(Word and element locating data)

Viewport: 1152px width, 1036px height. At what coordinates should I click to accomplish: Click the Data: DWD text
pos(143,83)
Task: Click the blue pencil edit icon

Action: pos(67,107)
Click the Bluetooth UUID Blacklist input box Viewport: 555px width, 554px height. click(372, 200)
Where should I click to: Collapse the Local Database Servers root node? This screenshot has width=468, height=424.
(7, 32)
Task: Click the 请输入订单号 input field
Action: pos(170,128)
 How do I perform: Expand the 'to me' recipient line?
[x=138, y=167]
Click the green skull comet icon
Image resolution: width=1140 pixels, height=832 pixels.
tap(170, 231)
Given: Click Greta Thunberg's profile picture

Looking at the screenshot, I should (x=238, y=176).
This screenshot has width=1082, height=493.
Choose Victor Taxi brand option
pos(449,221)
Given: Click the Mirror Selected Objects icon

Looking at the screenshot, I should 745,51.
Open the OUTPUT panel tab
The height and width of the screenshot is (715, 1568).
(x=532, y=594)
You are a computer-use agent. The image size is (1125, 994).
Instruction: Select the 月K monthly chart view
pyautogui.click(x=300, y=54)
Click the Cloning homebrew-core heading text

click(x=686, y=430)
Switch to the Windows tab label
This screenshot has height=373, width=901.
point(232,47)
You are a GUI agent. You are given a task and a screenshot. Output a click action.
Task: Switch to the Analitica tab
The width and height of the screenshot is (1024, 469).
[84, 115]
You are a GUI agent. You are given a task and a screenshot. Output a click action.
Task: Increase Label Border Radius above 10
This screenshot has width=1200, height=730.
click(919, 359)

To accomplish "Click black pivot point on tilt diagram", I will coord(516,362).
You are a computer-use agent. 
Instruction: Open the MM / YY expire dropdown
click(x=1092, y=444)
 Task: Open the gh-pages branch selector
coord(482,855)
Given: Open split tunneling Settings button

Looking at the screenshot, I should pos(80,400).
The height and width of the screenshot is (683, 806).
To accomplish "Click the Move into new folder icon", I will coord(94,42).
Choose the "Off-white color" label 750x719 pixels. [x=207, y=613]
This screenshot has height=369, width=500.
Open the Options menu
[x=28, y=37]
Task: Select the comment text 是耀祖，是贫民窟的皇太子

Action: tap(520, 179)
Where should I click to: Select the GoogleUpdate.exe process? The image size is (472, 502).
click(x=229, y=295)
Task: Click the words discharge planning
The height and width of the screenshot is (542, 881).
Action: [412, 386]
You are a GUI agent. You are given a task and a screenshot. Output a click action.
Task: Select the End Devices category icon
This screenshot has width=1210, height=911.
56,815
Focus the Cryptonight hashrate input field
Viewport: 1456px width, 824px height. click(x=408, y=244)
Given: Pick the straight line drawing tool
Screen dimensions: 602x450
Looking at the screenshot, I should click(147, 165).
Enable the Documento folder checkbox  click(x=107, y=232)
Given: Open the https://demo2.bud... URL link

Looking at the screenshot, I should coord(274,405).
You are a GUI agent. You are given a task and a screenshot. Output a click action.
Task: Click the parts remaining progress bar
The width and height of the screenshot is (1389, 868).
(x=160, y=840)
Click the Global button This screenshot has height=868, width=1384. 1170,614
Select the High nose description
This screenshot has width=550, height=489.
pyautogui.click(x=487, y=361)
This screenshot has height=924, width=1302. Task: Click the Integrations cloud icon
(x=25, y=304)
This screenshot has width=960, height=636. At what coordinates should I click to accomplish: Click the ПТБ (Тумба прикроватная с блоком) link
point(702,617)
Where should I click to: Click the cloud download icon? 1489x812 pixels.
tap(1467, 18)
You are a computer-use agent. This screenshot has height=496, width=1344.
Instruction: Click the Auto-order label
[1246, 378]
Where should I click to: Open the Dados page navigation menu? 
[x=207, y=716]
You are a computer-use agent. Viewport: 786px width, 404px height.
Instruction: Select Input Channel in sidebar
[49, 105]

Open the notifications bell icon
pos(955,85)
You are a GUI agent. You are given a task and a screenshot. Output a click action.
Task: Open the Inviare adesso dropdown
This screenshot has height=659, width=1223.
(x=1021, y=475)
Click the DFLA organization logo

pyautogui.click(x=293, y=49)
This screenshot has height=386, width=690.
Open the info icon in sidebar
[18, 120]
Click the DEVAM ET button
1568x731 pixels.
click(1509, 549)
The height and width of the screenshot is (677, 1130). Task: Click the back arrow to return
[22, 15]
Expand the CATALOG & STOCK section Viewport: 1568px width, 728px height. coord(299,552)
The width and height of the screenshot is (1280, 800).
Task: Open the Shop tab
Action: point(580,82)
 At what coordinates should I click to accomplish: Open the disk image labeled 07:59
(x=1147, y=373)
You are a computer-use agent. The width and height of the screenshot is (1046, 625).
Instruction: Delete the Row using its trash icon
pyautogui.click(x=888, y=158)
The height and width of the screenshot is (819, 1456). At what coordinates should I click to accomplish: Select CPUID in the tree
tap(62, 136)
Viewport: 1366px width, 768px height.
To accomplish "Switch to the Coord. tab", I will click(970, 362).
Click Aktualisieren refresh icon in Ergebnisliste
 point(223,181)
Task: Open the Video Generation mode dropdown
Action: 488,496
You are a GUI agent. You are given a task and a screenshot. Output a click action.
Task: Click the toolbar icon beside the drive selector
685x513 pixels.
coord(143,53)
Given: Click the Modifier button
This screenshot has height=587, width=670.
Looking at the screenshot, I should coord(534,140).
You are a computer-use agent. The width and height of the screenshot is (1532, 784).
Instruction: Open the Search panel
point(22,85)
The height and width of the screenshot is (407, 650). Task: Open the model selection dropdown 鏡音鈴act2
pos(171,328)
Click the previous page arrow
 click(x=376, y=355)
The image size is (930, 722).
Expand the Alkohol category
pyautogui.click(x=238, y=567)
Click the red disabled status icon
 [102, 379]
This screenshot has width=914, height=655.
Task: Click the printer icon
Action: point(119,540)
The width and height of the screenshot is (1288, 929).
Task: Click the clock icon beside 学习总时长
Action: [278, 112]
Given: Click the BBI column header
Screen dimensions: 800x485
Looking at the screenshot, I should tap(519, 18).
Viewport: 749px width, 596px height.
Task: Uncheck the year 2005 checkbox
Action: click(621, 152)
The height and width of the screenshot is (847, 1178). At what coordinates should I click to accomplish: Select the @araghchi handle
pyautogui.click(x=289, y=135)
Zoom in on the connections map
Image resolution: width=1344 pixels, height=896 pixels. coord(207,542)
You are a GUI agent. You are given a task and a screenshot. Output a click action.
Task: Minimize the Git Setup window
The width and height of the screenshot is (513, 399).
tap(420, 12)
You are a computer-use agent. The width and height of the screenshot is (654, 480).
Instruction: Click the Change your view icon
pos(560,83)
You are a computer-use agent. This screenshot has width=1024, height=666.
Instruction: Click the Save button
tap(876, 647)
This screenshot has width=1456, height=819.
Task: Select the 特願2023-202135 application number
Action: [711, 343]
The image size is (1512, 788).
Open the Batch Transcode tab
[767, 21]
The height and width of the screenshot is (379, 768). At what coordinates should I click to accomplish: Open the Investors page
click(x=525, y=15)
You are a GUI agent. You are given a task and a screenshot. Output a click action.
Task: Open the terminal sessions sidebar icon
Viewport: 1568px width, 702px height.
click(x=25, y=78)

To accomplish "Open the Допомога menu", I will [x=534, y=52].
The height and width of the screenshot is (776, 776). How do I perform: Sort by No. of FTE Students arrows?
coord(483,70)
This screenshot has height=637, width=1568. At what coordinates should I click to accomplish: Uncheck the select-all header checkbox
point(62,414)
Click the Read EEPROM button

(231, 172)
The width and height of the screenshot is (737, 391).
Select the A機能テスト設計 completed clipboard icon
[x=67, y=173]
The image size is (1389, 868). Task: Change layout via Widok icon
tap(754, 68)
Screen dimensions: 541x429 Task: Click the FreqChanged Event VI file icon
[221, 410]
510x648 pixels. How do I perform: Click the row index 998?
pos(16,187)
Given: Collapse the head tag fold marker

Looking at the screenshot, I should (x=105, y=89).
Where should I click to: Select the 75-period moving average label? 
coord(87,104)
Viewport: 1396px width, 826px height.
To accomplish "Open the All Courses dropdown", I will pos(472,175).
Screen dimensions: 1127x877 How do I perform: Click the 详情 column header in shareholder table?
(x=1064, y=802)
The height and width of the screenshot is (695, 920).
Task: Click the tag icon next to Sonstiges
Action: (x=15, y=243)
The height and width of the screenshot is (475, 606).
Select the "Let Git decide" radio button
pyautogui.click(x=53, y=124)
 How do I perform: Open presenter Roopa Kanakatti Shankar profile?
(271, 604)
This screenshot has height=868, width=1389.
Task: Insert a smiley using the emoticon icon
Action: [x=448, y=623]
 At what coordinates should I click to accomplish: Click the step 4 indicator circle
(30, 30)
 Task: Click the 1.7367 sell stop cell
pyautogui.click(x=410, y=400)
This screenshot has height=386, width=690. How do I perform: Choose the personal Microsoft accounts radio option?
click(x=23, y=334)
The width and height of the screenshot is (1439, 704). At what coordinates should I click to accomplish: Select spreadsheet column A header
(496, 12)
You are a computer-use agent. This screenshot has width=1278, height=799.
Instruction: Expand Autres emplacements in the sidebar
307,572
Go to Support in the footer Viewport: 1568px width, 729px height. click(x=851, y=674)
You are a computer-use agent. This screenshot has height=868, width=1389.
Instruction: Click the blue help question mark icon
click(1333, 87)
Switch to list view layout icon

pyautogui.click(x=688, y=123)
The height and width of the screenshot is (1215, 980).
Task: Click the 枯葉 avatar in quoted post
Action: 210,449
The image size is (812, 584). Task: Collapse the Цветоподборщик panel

Aim of the exercise> Can you return, unchanged, the stretch of the material above from its start through the line containing "I will coord(516,362)."?

Written response>
Viewport: 1152px width, 1036px height. At what coordinates should I click to accomplish: Click the Data: DWD text
pos(143,83)
Task: Click the blue pencil edit icon

Action: pos(67,107)
Click the Bluetooth UUID Blacklist input box Viewport: 555px width, 554px height. click(372, 200)
Where should I click to: Collapse the Local Database Servers root node? This screenshot has width=468, height=424.
(7, 32)
Task: Click the 请输入订单号 input field
Action: pos(170,128)
 How do I perform: Expand the 'to me' recipient line?
[x=138, y=167]
Click the green skull comet icon
Image resolution: width=1140 pixels, height=832 pixels.
tap(170, 231)
Given: Click Greta Thunberg's profile picture

Looking at the screenshot, I should (x=238, y=176).
This screenshot has width=1082, height=493.
Choose Victor Taxi brand option
pos(449,221)
Given: Click the Mirror Selected Objects icon

Looking at the screenshot, I should 745,51.
Open the OUTPUT panel tab
The height and width of the screenshot is (715, 1568).
(x=532, y=594)
You are a computer-use agent. The image size is (1125, 994).
Instruction: Select the 月K monthly chart view
pyautogui.click(x=300, y=54)
Click the Cloning homebrew-core heading text

click(x=686, y=430)
Switch to the Windows tab label
This screenshot has height=373, width=901.
point(232,47)
You are a GUI agent. You are given a task and a screenshot. Output a click action.
Task: Switch to the Analitica tab
The width and height of the screenshot is (1024, 469).
[84, 115]
You are a GUI agent. You are given a task and a screenshot. Output a click action.
Task: Increase Label Border Radius above 10
This screenshot has width=1200, height=730.
click(919, 359)

To accomplish "Click black pivot point on tilt diagram", I will coord(516,362).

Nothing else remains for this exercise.